In 2015, Congress enacted legislation requiring the IRS to outsource the collection of certain tax debt. The IRS began assigning tax debts to private collection agencies (PCAs) in April 2017. According to the IRS, for Fiscal Year 2017 the Private Debt Collection program generated $6.7 million of payments from taxpayers, but cost $20 million. At the same time, the IRS pays commissions to PCAs on payments from taxpayers that are attributable to IRS, rather than PCA, action.
The recent returns of approximately 4,100 taxpayers who made payments to the IRS after their debts were assigned to PCAs show:
44 percent had incomes below 250 percent of the federal poverty level.
The IRS is treating its telephone operations as a dying relic of taxpayer service as it moves forward with its “Future State” plan to reduce telephone interactions with taxpayers and rely instead on more web-based services and tax practitioners. This approach allows the IRS to focus on the channels of communication it prefers, but not where taxpayers might find the best form of assistance. However, as a part of the right to quality service, taxpayers should be able to contact the IRS over the channel that best meets their needs and have their inquiries fully addressed. The IRS has failed to follow the best practices used in other government agencies and the private sector to increase taxpayer loyalty and satisfaction. Because of the IRS’s archaic telephone technology and operations, taxpayers face long wait times with the worry that the IRS’s telephone assistors will not be able to answer their questions if they are able to get through. Failing to provide high quality service to taxpayers over the phone has the potential to reduce voluntary compliance, which can place an unnecessary burden on the compliance functions of the IRS in the future.
The National Taxpayer Advocate believes that the IRS should develop a multi-faceted omnichannel service strategy based on the needs and preferences of taxpayers. We fully support the IRS in its efforts to develop online accounts for individuals and their authorized representatives. However, with approximately 41 million U.S. taxpayers without broadband at home and almost 14 million with no internet access at all at home, the IRS must continue to fully staff other service channels and it needs to upgrade its telephone technology to 21st century. Taxpayers have a right to quality service and those taxpayers who want or need to interact with the IRS in a two-way conversation by telephone or face-to-face service should receive the same level of quality service as those who use the online self-help tools.

= = = = = = =

Problem to solve: Write the next part of the excerpt about IRS debt collection and taxpayer service, picking up from where it stops.

Dataset section:
= = = = = = =

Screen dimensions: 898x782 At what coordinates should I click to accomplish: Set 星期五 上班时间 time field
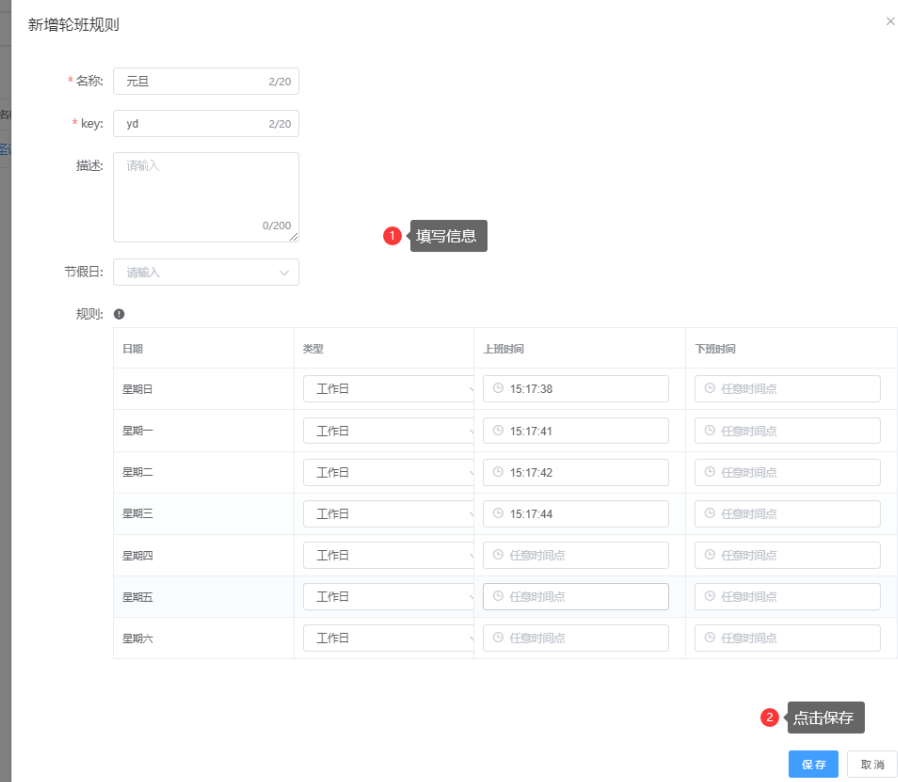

= = = = = = =

Exercise response:
The IRS has the authority under IRC § 7602 to examine, in what can be termed a “real” or traditional audit, any books, papers, records, or other data that may be relevant to ascertain the correctness of any return. However, the IRS does not consider a significant number of compliance contacts with taxpayers to be “real” audits, including math error corrections, Automated Underreporter (AUR), identity and wage verification, and Automated Substitute for Return (ASFR). Yet these contacts, or “unreal” audits, require taxpayers to provide documentation or information to the IRS, comprise the majority of compliance contacts, and feel very much like a “real” examination to taxpayers. “Unreal” audits lack taxpayer protections typically found in “real” audits, such as the opportunity to generally seek an administrative review with the IRS Office of Appeals (“Appeals”) or the statutory prohibition against repeat examinations. As the IRS is planning for the increased use of “unreal” audits through automated means with its “Future State” Initiative, it is crucial that the IRS reevaluate and revise its current guidance through the lens of the Taxpayer Bill of Rights.
Form 1023-EZ, Streamlined Application for Recognition of Exemption Under Section 501(c)(3) of the Internal Revenue Code, was adopted in large part to reduce inventory backlogs for processing Form 1023, Application for Recognition of Exemption Under Section 501(c)(3) of the Internal Revenue Code. Today, Form 1023-EZ applications exceed Form 1023 applications, and the IRS approves virtually all Form 1023-EZ applications it receives.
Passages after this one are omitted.